Kelompok masyarakat tersebut konon dipimpin oleh seorang tokoh sakti mandra guna bernama 1 Gusti Wayan Kompyang, tos Arya Bang Sidemen. Berita pergolakan politik tersebut akhirnya sempat terdengar oleh I Gusti Nengah Sibetan Cemeng, atas laporan dari telik sandi yang didengarkan untuk menyelidiki. Setelah cukup fakta-fakta atau bukti-bukti terkumpul dan diperkuat saksi-saksi, maka I Gusti Nengah Sibetan Cemeng segera bertindak memerintahkan untuk menangkap I Gusti Wayan Kompyang dan di hadapkan ke Jero Gede Selat untuk diperiksa dan diadili. Dalam pemerikasaan itu terungkap bahwa I Pasek Tangkas Kori Agung, yaitu sebagai Bendesa Batumadeg ikut terlibat. Maka I Bendesa Batumadeg pun ikut ditangkap, dan dibawa menghadap ke Jero Gede Selat dengan dibarengi dengan anaknya yang masih muda bernama I Gede Tangkas Nurjaya.

I Gusti Nengah Sibetan Cemeng memutuskan bahwa I Gusti Wayan Kompyang dan I Bendesa Batumadeg untuk dihukum selong, dibuang dan diasingkan ke Sasak.
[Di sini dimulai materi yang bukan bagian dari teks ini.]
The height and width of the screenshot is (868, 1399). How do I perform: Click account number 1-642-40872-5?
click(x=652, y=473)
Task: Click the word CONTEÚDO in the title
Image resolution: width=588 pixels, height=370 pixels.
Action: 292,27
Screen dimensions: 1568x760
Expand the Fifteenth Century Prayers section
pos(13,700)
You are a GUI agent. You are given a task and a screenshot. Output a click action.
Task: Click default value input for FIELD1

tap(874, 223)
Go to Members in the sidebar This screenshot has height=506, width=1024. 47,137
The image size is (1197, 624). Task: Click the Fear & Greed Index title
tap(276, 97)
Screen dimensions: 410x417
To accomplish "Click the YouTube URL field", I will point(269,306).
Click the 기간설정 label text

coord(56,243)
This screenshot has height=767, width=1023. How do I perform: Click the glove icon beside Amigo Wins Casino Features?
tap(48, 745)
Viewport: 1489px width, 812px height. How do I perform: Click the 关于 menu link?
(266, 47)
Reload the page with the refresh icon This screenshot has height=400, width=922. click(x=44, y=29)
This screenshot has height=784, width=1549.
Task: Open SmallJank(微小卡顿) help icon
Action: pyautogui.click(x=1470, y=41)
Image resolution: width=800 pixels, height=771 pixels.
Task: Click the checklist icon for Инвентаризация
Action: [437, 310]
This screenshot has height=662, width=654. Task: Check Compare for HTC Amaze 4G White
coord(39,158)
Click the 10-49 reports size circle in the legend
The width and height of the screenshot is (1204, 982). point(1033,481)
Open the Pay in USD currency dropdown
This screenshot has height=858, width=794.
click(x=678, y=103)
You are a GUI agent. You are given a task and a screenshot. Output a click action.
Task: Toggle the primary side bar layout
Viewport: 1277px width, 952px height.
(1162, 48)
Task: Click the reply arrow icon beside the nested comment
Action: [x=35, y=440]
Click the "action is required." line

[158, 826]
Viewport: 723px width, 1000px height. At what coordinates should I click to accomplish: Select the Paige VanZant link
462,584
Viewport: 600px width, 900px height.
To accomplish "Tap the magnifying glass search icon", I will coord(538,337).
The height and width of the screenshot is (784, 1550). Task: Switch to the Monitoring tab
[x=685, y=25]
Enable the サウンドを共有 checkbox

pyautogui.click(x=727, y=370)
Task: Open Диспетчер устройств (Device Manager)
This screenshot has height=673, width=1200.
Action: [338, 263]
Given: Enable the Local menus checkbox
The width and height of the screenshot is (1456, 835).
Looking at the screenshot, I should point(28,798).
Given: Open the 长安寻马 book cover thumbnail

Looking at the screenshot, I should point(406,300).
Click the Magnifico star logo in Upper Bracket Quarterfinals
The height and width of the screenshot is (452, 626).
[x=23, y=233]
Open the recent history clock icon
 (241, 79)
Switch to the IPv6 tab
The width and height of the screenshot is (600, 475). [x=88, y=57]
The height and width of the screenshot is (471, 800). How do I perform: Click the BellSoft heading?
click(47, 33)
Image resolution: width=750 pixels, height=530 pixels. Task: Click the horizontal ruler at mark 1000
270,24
Yang mana keputusan Adipati Selat, disetujui oleh Raja Karangasem.

Maka eksekusi pun dilaksanakan dan I Gusti Kompiyang dan I Bendesa Batumadeg diberangkatkan ke Sasak dengan pengawalan disertai surat pengantar untuk Paduka yang mulia Raja Mataram. Setiba di Sasak, I Gusti Wayan Kompiyang dan Bendesa Batumadeg menjadi hamba (parekan) Raja Mataram. Setelah beberapa tahun I Gusti Ngurah Kompiyang dan Bendesa Batumadeg menghamba pada Raja Mataram, terlihatlah keistimewaan ilmu kesaktian I Gusti Wayan Kompiyang.

Pada suatu waktu, Raja Mataram mendapat laporan rakyat, bahwa pohon kayu ketima yang terdapat pada hutan Gili Bangko-Bangko terlihat pada malam hari selalu menyala berkobar-kobar.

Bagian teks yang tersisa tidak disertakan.